Mr. Stahley's reliance upon Taylor v. Taylor, 58 Wn.2d 510, 364 P.2d 444 (1961) is misplaced. The most notable distinction is that in Taylor the father never represented to the court in the divorce proceedings that the child was his, and he challenged the support obligation before the divorce judgment was entered. Taylor, at 510. Likewise, Mr. Stahley's argument that entry of a dissolution decree terminates a stepparent's obligation of support is unpersuasive. It rests upon the assumption that he is a stepparent, but his representations to the court are res judicata on the paternity issue, thus barring him from claiming stepparent status. The court did not abuse its discretion in rejecting this argument.
Two other issues raised by Ms. Doust require brief resolution. In her response to the appeal, Ms. Doust contends that Mr. Stahley's motion to vacate the decree was not made within a reasonable time as required by CR 60(b); thus, the motion was properly denied on the basis of laches.
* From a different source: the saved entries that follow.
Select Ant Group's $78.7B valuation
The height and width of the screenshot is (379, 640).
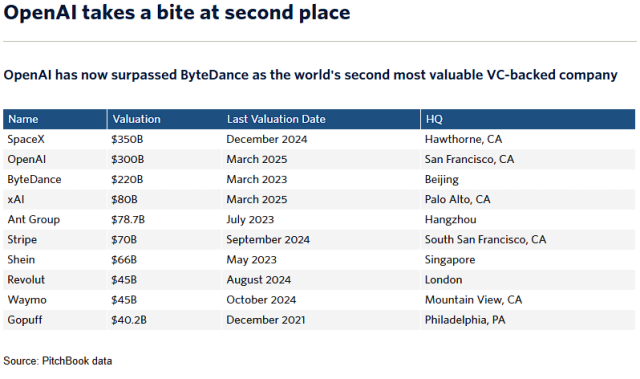point(128,219)
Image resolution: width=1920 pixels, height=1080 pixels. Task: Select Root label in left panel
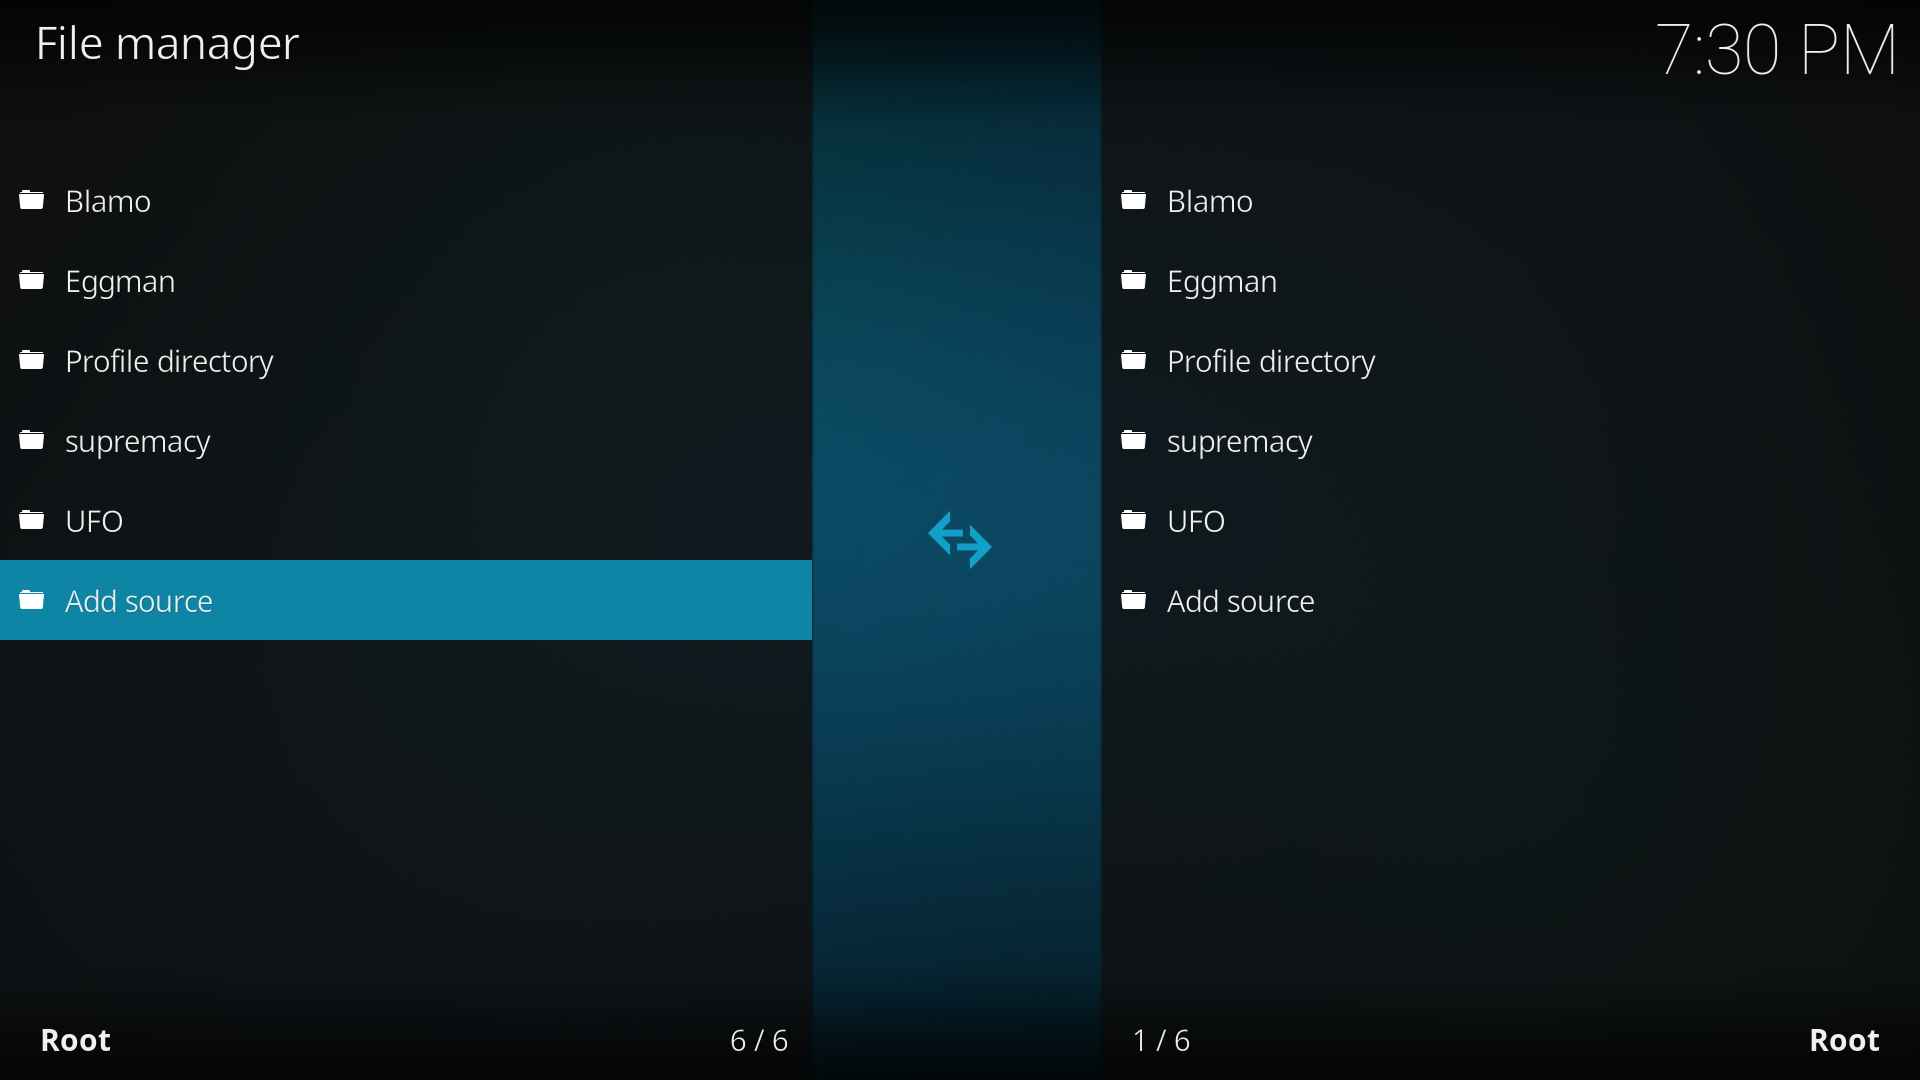pyautogui.click(x=74, y=1040)
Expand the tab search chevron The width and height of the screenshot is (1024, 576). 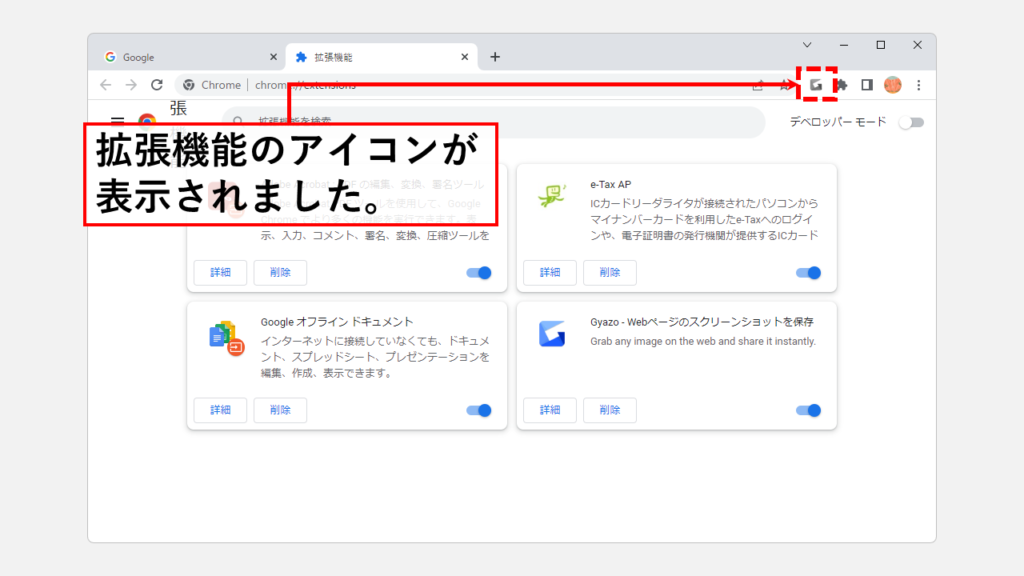coord(807,45)
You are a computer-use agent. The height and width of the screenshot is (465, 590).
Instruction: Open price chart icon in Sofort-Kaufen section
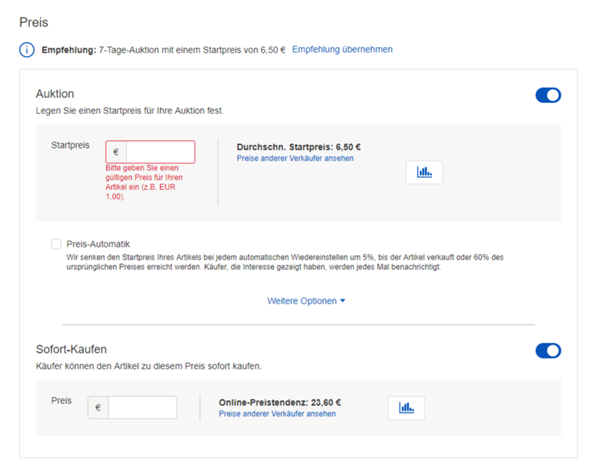(406, 408)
There is no need to reach this issue, as the court's express reason for dismissing the motion was proper.
[3] Finally, Ms. Doust requests attorney fees on appeal. RAP 18.1(c) requires one party to serve upon the other and file a financial affidavit no later than 10 days before the time set for oral argument. She has failed to file such an affidavit; hence, there is no basis for such an award, and her request is denied.
We affirm.
SWEENEY, A.C.J., and MUNSON, J., concur.